Some far more conspiratorial than I would say that the extinguished Olympic torch could foreshadow disaster. It has been snuffed out dozens of times, once started by a lighter, and probably even killed a guy. Vadim Gorbenko, 73, died of a heart attack shortly after carrying the torch.
Even if time could heal Russia’s wounds, Putin continues to pick at the scabs. His domestic policy has targeted perceived homosexual “propaganda” at the games, including infamous remarks on “leav[ing] the kids alone.” You know, just in case. This has not come without international repercussions, with President Obama leading a boycott of the games.
The biggest question mark surrounding the Winter Olympics is an active terror threat. Russia’s geography and political history hasn’t made them friends, to say the least. With threats on all sides, including vows that blood would run in the streets, the legion of security (last numbered around 37,000) doesn’t know who the enemy is anymore. “Black widows” lurk around the corner and the United States has a written protocol of an emergency escape for Olympians.
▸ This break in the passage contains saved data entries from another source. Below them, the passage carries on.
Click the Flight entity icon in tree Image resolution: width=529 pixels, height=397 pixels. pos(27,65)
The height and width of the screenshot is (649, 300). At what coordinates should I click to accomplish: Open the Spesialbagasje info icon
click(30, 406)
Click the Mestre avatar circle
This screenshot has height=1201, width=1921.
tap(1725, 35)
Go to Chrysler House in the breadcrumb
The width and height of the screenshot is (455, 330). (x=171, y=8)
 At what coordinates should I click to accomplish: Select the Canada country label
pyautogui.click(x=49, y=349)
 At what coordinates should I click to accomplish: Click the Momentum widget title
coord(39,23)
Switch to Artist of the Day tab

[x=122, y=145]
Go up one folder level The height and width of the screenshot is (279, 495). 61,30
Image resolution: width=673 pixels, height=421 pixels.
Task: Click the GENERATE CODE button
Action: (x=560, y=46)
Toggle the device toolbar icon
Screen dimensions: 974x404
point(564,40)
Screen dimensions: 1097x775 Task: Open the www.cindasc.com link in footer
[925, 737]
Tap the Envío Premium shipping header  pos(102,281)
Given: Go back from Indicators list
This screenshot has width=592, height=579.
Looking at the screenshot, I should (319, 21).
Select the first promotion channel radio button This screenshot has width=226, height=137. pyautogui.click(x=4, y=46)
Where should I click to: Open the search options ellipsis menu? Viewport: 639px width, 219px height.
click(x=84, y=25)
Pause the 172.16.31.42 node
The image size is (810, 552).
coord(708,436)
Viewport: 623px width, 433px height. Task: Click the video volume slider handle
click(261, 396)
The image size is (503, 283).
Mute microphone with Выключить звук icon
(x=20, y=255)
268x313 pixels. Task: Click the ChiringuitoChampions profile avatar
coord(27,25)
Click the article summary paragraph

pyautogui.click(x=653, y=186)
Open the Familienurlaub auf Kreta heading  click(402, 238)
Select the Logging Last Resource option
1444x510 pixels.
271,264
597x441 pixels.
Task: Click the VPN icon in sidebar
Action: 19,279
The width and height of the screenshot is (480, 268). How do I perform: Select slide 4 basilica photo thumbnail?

In a post-9/11 world, every global event is a target, but Russia is another mess altogether. On the surface, the police can’t tell friend from foe, which comes with harsh consequences if they make a mistake.
We’re still a few weeks away. Maybe a large security presence can keep the attention on the athletes, and perhaps Putin’s games will be remembered fondly. So ready or not, the Winter Olympics are on our doorstep. The IOC was ready for Russia: ready in 2007, supportive after Beijing, and still standing behind them today. But whether or not Russia is ready for the Winter Games remains to be seen.